Nie sztuką jest posadzić dziecko przed TV i włączyć mu bajki. Wiem, że czasami nie ma innego wyjścia, gdy rodzic musi coś zrobić, dokończyć zlecenie, sprzątnąć albo ugotować obiad. Sztuką jest, żebyś wiedziała, co przekazują te bajki, które ogląda Twoje dziecko. Bo może się okazać, że w czasie gdy Ty coś robisz, Twoje dziecko ogląda papkę, z której nie wyniesie nic prócz nadmiernych bodźców albo zamiłowania do agresji.
W piątek moi chłopcy pierwszy raz zostali w przedszkolu na drzemkę. Wychodziliśmy około godziny 15, kiedy większość maluchów jeszcze spała. W korytarzu spotkaliśmy Mamę, z synem w wieku szkolnym, którzy przyszli po młodszego brata. To 3-latek z równoległej grupy, co moje Fasolaki. Mama zatrzymała się przy wejściu, a starszak pobiegł przodem. Trzymał przed sobą wycelowany parasol i przeładowując go powiedział „shotgun”. Skoro taki 8-9-cio latek strzela z parasola to pewnie jego młodszy brat czy siostra już obserwują lub w takich zabawach biorą udział. To nie jest normalne!
Czy są „bezpieczne” bajki dla dzieci?
No i właśnie, ja nie chcę, żeby moi synowie bawili się w broń, strzelanie i zabijanie. Dlatego to ja wybieram dla nich bajki i wyświetlam tylko te, których się nie boję i do których mam zaufanie. Są idealne dla moich 3,5 – latków. Polecam je więc i Tobie.
Beat Bugs
Sympatyczne i śpiewające robaczki to nasze odkrycie pewnego sierpniowego, ulewnego przedpołudnia. 2 sezony tej animacji są dostępne w serwisie Neflix. Jest niezwykła. Na czym polega fenomen Beat Bugs? Tłem muzycznym dla wszystkich części jest ponadczasowa muzyka The Beatles. Każdy odcinek nosi tytuł jednego z utworów i tak opowiada historię, że 2-3 razy pojawiają się w nim piosenki Beatlesów. Animacja jest przepiękna i inna niż większość kreskówek. Lubię oglądać odcinki Beat Bugs razem z chłopcami dla samej muzyki. „All you need is love” 🙂
Tom Holownik
To jedna z bajek z serii Miasto Samochodów. Pozostałe to Lakiernia Toma, Patrol Policyjny oraz Lokomotywa Troy. Nie ma w nich agresji jest za to mnóstwo ciekawych przygód i historii. Ani się obejrzałam, a chłopcy podchwycili wiele nowych słów z tej bajki. To tylko potwierdza, że rodzic powinien być czujny na to, z czym styka się jego dziecko. Niezależnie, czy siedzi przed TV czy tylko „coś leci w tle”.
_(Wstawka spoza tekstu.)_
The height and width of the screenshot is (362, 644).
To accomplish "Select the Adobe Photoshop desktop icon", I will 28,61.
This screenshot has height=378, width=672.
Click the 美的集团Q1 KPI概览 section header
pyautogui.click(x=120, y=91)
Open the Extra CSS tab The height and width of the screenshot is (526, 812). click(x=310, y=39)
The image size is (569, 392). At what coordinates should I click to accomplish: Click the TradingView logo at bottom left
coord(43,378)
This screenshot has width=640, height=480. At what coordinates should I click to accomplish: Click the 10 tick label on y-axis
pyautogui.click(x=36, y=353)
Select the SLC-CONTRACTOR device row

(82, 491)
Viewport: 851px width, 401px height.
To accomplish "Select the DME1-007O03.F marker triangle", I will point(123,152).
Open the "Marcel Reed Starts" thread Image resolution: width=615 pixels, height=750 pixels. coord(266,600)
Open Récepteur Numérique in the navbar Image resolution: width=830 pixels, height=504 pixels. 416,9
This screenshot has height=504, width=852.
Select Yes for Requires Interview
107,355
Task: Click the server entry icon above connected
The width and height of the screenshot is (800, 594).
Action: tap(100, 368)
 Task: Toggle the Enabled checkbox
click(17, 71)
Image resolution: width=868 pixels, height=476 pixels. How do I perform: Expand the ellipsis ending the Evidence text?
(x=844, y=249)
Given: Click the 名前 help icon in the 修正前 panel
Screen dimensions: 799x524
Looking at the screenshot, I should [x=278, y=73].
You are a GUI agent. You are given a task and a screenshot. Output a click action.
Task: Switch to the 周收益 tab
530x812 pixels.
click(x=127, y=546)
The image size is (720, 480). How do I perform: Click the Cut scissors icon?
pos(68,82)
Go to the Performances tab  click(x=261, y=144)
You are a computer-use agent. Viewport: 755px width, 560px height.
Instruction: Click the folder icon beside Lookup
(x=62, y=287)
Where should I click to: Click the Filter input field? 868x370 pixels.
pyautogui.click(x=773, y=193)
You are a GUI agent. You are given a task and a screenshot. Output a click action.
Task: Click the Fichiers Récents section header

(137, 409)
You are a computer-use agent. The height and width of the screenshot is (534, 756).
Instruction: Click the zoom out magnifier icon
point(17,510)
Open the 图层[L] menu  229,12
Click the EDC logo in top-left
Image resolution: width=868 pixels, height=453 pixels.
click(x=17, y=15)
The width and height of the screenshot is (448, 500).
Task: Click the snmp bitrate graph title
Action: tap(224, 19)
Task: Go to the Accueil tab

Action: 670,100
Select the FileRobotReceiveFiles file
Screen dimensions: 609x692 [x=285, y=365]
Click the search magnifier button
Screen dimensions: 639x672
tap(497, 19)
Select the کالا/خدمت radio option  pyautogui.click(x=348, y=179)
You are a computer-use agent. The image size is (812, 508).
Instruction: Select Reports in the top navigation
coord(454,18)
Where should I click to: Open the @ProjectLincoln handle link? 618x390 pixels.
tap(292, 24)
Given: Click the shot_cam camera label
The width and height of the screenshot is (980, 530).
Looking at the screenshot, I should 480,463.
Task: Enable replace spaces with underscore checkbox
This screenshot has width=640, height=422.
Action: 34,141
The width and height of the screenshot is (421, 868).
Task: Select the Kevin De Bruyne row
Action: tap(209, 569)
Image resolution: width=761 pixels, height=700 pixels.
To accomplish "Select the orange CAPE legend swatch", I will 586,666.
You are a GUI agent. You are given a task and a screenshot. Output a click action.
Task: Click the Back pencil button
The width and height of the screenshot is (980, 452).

Tom Holownik to typowa „chłopacka” bajka o pojazdach i ich przygodach. Dorosłym, maminym okiem dostrzegam, że promuje ona pomaganie innym, dobre wzorce oraz pokazuje konsekwencje np. gdy ktoś kradnie czy przekracza prędkość na drodze.
Świnka Peppa
Zanim Fasolaki obejrzeli pierwszy odcinek Świnki Peppy, nie miałam pojęcia skąd się bierze jej fenomen. Sama nazwa Świnka Peppa brzmiała dla mnie jakoś tak trywialnie. „To nie może być mądra bajka!” – myślałam.
Nic bardziej mylnego. Świnka okazała się być bardzo sympatyczną postacią. Dobrze, że są to krótkie bajki bo można się umówić na to, że oglądamy 2,3 lub 5 i koniec. Nie ma przesiadywania godzinami przed TV. Każda historyjka ma swój morał, czegoś dziecka uczy lub tłumaczy maluchowi pewne zjawiska. Zauważyłam też nowe słowa i dialogi, które weszły do słownika Fasolaków. Dzięki Peppie zaczęli bawić się w sklep, naliczanie towarów w kasie, płacenie za zakupy.
To tylko wybrane, ciekawsze tytuły, spośród tego, co lubią Żółwik i Wiercisław. Jest jeszcze Bob Budowniczy, Ucz się kolorów z Dino i dosłownie kilka innych. Nie boję się, gdy chłopcy spędzają czas na ich oglądaniu bo wiem, że nie ma tam nic związanego z przemocą albo powodującego później agresywne zachowania. Bajki dla dzieci, niby nic, a może bardzo dziecko przebodźcować.
Czy ZNASZ bajki, które ogląda Twoje dziecko? Co nam polecisz?